Ireland 1845 to 1862
James Harshaw wrote an incredibly detailed account of Irish life during the terrible years of famine. The death or emigration of millions of Irish citizens left the country prostrate. Only sectarian hatred seemed to survive and flourish during the years that followed.
James and his nephew, John Martin, had dreams for Ireland quite different from the majority of their Protestant neighbors. They dreamed of a time when their beloved land would be free. In 1845, this "different dream" was acceptable. But by 1862, Protestants were expected to join into one large anti-Catholic group led by the Orange Order. This group viewed the Union with England as their best protection from their Catholic neighbors.
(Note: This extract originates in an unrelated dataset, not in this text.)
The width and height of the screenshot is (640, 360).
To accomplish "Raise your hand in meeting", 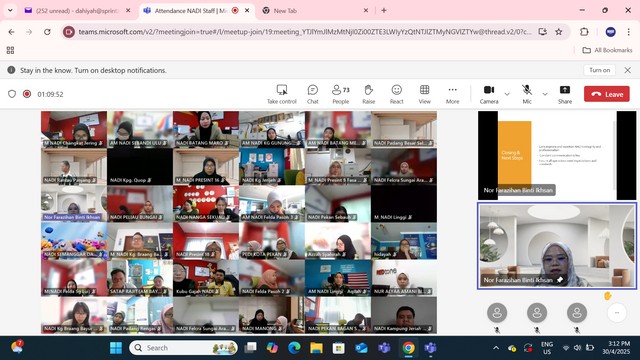I will pyautogui.click(x=369, y=94).
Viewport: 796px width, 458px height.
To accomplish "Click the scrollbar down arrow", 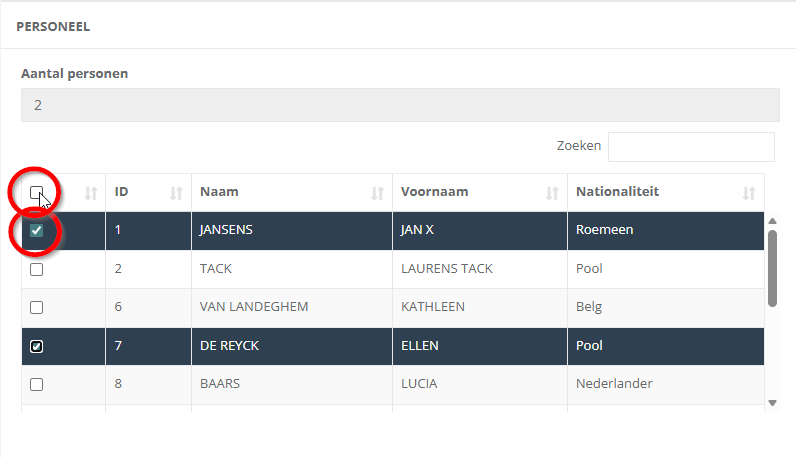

James was an outstanding representative of his religion within his community, as John Martin was at a national level. As a man justly admired, he served his neighbors as a role model of Christian conduct and courage. Not surprisingly, he became a threat that must be silenced, a threat that came from longtime friends within his own church. Since this intolerance was foreign to his religious beliefs, James resisted efforts to coerce him into actions so obnoxious to him. His defiant resistance provides an exciting climax to his story and contains implications for those who struggle for peace in Northern Ireland today.
In "Different Dreams," I have combined James's journal with other contemporaneous information that would have been familiar to him. These additions serve to add detail to James's entries, and a context for the political changes that ensnare James at the end.
This personal view of Irish history will provide new insights into Irish nationalism for the millions of readers around the world who still care so deeply for Ireland.